I don't really know why I suddenly had the urge to write and write and write since July rolled in. I've updated my blog for two straight days (after leaving it to rot for almost a year) and now this. And I don't even know how often you still check this and I don't want to nag you. But that's a good thing, right? The writing, I mean. Sadly, still no fics though.

I'm being a sentimental fool yet again and I've just read all 12 posts in here. I guess I just want an outlet? :p I'm at a point in my life (again? Or maybe this is constant? I don't know.) wherein I'm not sure where I'm going next. It's like I'm stuck and I don't think I have options available to steer me to where I need to go. It's not a dead-end either. I'm just in the same place and not moving forward, sideways, whatever. Truth be told, I am tempted to try my luck there (ssshhh, this is top secret stuff). Not for anything else but just to save up so I can travel all over the world. Kuya said I'd thrive there if that's my goal and that it'll be easy. Saving part yes, not the work that comes with it but that's normal. Don't expect any coherence in this post, I'm just word-vomiting as I go.

I'm not sure I'm enjoying my job as much as I did before. All I want to do is go home on-the-dot or just daydream about the weekend. I feel like I'm too afraid to take risks. I think that as we take on more responsibilities, we tend to stick to our comfort zones and that's what cripples me. I easily left my job before and wasn't that worried that I'll be a bum for God-knows-how-many months and I survived! But now, the thought of leaving this hive floods me with questions; what about the house? how are you paying for the bills? how will you help your parents? what the fuck are you gonna do? how you can be a productive member of society?. I hate it! But at the same time, I know sticking to this is the responsible ADULT thing to do. Not the going away to someplace else, gypsy-like, and just see where the wind takes you. But I want that. Maybe it's still the kid in me. Or the escapist in me.

Currently, I feel like I'm just floating through the days. I've not sat down and really thought about my next move yet. Maybe I'm being evasive about it. Or I'm just thinking too much. But I know I owe it to myself to figure this out SOON.

Let's go to happy things!

I think I already did that one crazy thing a person is allowed to in her lifetime. Or maybe not. I don't know. Yeah, maybe not so crazy because crazy = leaving this all behind right? Or is it? hahahaha! I'm not making sense.
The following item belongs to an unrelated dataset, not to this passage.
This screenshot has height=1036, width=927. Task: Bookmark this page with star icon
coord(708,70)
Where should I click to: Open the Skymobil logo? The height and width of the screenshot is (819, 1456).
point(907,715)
Ok, I said happy things! Happy birthday? HAPPY BIRTHDAY!!! :D I'm glad I was part of the midnight surprise. It's still feels like I'm with you guys. :) Also, Bakajin's birthday is today! Except I don't buy cakes for him anymore. Hhhmmm, I can't think of new happy things except for the constant ones in my life right now. My happiness is sort of just half-filled these days. Generally happy but not out-of-this-world happy. pffft, I sound like a party-pooper.

Ooooohhhhhh, got my grad school documents after 17 months of letting it rot at our Registrar's. Then went to Binondo last Tuesday for lunch and fruits shopping and then tea time at UPD. I LOVE days like those. Just chill and spontaneous and fun.

Shit, I can't think of other happy updates. i suck! OTL.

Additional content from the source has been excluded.